## Input material
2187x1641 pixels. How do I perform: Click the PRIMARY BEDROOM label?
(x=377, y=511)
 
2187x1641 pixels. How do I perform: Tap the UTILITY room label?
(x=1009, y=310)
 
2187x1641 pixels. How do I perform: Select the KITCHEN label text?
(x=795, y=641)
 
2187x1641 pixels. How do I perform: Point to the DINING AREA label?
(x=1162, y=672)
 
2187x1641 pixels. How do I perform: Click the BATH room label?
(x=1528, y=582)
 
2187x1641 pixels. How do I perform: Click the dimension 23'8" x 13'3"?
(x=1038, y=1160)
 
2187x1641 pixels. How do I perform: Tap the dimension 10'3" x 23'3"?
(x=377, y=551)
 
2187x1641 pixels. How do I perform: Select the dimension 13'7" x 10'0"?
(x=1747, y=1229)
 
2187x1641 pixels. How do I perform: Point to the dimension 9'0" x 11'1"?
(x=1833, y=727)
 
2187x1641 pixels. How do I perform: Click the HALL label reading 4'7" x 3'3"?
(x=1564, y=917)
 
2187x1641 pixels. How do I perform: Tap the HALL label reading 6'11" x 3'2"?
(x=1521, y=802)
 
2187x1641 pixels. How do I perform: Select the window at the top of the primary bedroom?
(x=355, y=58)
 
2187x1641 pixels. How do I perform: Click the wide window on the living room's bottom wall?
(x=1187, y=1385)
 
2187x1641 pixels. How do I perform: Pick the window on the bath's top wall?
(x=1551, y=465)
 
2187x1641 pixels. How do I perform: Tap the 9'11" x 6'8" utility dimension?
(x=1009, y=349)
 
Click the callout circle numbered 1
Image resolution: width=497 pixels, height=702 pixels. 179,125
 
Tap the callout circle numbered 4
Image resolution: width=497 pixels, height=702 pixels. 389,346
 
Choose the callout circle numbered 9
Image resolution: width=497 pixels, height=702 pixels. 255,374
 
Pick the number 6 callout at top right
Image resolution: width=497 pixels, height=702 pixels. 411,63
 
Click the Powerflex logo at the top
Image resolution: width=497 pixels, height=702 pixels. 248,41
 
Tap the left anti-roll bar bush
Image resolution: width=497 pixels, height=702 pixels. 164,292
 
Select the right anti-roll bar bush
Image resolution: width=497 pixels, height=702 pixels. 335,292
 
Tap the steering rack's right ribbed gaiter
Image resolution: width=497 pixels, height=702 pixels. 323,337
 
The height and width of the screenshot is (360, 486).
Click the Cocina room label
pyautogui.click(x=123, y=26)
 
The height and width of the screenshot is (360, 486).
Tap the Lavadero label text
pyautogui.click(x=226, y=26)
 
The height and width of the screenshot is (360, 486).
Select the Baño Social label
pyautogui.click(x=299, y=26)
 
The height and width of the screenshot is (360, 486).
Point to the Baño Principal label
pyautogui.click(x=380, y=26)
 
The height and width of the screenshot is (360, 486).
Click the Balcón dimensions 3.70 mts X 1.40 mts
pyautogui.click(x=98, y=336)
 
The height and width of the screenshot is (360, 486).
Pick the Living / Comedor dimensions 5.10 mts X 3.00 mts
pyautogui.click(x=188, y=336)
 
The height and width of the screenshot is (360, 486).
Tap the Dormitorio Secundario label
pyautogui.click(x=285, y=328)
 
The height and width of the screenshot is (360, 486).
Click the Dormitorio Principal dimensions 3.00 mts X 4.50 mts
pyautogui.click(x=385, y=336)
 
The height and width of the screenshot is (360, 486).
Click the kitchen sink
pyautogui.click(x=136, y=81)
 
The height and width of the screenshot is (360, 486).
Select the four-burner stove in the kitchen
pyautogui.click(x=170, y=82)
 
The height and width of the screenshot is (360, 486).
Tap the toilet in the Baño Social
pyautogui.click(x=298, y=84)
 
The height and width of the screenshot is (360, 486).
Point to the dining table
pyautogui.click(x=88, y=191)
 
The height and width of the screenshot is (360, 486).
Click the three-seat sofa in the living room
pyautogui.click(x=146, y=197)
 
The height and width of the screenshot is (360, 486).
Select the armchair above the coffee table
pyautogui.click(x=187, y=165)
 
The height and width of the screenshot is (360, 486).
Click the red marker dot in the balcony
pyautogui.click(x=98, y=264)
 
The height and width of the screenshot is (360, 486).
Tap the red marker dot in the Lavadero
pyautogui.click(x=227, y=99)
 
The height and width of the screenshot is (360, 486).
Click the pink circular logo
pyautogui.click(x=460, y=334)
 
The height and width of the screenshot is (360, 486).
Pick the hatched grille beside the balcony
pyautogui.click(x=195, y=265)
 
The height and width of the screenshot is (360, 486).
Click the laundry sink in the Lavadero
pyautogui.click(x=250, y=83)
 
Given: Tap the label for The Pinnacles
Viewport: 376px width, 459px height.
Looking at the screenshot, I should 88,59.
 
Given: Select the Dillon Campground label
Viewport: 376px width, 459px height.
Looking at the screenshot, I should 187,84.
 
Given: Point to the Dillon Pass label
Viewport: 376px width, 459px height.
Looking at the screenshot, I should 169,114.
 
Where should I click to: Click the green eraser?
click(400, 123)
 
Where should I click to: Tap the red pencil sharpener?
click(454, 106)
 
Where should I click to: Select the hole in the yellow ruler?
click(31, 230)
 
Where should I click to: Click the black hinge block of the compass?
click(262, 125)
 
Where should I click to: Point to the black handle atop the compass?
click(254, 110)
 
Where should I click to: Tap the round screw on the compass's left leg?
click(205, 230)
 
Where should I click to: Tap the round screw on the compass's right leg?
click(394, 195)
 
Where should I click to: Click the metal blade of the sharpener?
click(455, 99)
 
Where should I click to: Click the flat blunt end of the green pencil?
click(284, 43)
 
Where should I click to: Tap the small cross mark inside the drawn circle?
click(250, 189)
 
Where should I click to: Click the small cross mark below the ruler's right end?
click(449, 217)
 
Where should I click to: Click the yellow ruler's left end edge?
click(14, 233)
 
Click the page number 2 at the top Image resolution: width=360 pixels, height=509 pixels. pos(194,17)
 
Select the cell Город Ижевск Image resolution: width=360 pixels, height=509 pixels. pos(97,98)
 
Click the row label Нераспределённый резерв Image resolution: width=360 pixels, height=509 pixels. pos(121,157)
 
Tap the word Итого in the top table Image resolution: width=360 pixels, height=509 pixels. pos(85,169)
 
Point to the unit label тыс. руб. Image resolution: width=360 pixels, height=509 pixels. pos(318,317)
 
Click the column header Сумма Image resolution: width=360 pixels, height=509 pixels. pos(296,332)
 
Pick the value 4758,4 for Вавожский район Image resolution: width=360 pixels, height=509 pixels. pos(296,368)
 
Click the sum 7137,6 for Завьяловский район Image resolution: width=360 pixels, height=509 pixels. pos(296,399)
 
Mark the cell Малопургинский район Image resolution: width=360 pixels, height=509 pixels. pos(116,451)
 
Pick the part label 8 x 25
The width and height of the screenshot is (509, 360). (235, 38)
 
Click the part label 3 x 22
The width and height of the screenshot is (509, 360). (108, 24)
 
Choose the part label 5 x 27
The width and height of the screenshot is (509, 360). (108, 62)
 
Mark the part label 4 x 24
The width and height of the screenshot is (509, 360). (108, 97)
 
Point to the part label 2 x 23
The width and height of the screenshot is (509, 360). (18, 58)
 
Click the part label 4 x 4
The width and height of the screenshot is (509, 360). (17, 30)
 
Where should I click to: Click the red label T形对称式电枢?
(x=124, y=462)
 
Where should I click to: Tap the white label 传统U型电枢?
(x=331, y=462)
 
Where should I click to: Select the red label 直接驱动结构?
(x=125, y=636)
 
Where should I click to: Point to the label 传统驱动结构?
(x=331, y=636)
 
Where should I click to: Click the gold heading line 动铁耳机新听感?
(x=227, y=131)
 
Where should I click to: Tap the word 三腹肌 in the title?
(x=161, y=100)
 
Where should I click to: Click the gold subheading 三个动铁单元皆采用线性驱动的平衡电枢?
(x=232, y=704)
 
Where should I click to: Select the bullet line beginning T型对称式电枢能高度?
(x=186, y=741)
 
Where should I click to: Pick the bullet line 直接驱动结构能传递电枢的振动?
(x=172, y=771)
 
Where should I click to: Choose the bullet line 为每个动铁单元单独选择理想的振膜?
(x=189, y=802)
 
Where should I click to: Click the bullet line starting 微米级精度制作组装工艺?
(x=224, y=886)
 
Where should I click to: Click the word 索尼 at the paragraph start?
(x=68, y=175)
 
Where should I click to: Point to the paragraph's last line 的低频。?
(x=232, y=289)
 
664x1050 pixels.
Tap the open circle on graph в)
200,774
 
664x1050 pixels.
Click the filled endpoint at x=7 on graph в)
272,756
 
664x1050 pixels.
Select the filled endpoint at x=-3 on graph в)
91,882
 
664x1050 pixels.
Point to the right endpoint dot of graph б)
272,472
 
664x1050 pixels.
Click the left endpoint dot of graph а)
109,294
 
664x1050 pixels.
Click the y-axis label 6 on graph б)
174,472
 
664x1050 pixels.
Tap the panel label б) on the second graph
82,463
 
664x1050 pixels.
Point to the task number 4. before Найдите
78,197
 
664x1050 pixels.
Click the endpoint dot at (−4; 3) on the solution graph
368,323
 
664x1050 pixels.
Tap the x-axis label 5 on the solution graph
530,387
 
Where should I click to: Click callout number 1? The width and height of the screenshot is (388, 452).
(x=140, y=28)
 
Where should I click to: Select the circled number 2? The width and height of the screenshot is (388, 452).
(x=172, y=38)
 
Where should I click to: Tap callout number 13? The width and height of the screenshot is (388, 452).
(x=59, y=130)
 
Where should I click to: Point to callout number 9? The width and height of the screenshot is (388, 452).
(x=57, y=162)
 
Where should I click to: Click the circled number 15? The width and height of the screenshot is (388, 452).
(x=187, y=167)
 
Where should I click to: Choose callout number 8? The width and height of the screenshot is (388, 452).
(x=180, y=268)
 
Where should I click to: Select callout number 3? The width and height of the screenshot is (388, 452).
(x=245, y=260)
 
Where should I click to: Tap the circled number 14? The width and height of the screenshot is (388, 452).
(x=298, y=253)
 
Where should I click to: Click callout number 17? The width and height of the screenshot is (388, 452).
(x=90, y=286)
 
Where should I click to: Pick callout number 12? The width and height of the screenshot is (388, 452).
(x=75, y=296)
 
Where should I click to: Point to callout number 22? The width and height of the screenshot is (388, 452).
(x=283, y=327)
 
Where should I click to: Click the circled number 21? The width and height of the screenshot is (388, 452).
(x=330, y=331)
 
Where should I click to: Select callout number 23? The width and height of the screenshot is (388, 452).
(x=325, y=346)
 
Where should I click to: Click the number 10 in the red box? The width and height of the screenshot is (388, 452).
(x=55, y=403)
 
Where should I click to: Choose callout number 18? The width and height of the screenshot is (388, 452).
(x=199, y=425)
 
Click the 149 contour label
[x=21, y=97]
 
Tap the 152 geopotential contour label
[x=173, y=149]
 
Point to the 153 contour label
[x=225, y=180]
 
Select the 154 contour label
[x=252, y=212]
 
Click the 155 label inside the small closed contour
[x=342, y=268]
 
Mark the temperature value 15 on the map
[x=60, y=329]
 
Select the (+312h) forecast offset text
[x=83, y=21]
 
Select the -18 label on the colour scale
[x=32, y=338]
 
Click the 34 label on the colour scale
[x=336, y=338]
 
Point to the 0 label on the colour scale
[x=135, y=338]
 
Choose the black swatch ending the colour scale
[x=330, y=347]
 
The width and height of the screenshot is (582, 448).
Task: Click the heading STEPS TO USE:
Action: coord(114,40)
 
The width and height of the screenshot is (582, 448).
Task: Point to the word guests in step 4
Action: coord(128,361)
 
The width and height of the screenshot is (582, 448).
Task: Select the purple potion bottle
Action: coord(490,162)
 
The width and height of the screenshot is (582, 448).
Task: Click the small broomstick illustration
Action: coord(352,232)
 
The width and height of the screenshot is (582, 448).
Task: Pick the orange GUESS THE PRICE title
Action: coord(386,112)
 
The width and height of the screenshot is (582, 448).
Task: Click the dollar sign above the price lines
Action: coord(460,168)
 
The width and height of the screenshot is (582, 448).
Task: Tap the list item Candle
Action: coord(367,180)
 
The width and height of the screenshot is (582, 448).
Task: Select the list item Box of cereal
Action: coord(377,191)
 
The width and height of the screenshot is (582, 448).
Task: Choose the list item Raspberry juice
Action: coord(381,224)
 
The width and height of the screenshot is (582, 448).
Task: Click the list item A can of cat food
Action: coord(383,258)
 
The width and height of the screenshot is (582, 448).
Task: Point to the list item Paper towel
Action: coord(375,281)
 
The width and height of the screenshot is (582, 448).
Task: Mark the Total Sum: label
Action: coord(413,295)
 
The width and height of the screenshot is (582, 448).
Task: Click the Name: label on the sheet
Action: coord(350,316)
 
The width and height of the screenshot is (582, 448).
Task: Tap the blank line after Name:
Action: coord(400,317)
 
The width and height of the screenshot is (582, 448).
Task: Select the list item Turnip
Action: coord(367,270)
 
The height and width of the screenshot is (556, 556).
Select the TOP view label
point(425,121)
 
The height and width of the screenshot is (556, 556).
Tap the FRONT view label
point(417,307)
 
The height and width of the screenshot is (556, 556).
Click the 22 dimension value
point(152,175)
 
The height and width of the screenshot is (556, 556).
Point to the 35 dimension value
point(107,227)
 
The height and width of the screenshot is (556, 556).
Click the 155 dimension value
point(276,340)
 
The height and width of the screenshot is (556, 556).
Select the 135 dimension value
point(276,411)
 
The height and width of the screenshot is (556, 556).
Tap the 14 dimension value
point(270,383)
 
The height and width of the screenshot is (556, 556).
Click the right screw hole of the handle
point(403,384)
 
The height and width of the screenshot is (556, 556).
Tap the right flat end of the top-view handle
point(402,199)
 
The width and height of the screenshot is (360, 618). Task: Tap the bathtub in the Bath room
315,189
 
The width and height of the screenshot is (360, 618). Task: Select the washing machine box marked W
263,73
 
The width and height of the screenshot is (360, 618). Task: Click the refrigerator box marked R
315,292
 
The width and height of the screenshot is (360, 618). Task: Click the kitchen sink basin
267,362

## Problem to solve
Reproduce the entries from the beginning through the line containing "(x=1038, y=1160)", both included, with every "label" changed to "caption" and nothing else altered.

## Answer for this exercise
2187x1641 pixels. How do I perform: Click the PRIMARY BEDROOM caption?
(x=377, y=511)
 
2187x1641 pixels. How do I perform: Tap the UTILITY room caption?
(x=1009, y=310)
 
2187x1641 pixels. How do I perform: Select the KITCHEN caption text?
(x=795, y=641)
 
2187x1641 pixels. How do I perform: Point to the DINING AREA caption?
(x=1162, y=672)
 
2187x1641 pixels. How do I perform: Click the BATH room caption?
(x=1528, y=582)
 
2187x1641 pixels. How do I perform: Click the dimension 23'8" x 13'3"?
(x=1038, y=1160)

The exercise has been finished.